Civic Theatre's NEXTWAVE program revives 'Fame: the Musical'
By Roger McBain
EVANSVILLE — She wasn't yet born when the movie "Fame" came out, but "Fame: the Musical" is no period piece, assures Kensington Blaylock, director for Evansville Civic Theatre's NEXTWAVE production of the show.
Like the 1980 movie that spawned a TV series and this show, "Fame: the Musical" follows a group of students pursuing their art and their dreams at New York City's High School of Performing Arts. The show deals with the exhilaration, the disappointments and the coming of age of a group of stage-struck young students as they grapple with their ambitions, their passions, their sexuality and encounters with drugs.

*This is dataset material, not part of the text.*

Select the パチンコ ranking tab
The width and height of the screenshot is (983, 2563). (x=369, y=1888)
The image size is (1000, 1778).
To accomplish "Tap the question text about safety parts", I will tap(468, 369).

The language has changed a bit, and the clothes have changed more, "but it's still relevant today," says Blaylock. "You see kids going through the same things they've been going through for decades."
Blaylock is a University of Southern Indiana graduate who's preformed in college, community and professional theater, taught theater and directed shows for her own ThinkPink! production company.
When Chris Tyner, Evansville Civic Theatre's managing artistic director, asked her to direct "Fame: the Musical,' she only knew the title song from the show. She'd seen episodes of a TV show inspired by the movie, but she'd never seen the film, "and I stayed away from it, once I knew I was going to direct this," she said.
She was happy to take on the directing assignment, however. From shows she's performed in and directed and from students she's coached "I knew so many talented young people," she said. "It seemed like a great opportunity to work with some kids I already knew."
She wound up with a cast of 25, which includes Blaylock in the role of Miss Scheinkopf, a teacher; and her fiancé, Brandon Eck, as Mr. Myers, another teacher.
Blaylock only stepped into the teacher's role when another cast member dropped out, she said. The cast features local high school and college students and other young adults, with ages ranging from 14 to 28.
Some of the show's language is strong, and its story deals with sexuality and sexual identity issues. "There's some adult subject matter, but it's only as adult as any kid in high school might know about," Blaylock said.
It's also loaded with entertainment, with a score of songs and dance numbers choreographed by Ashley Frary to music by a five-piece band led by music director Patrick Ritsch.
This show recalls the movie, but offers a fresh score and sound. "The message is still the same, however," she said, "and so is the youthful exuberance."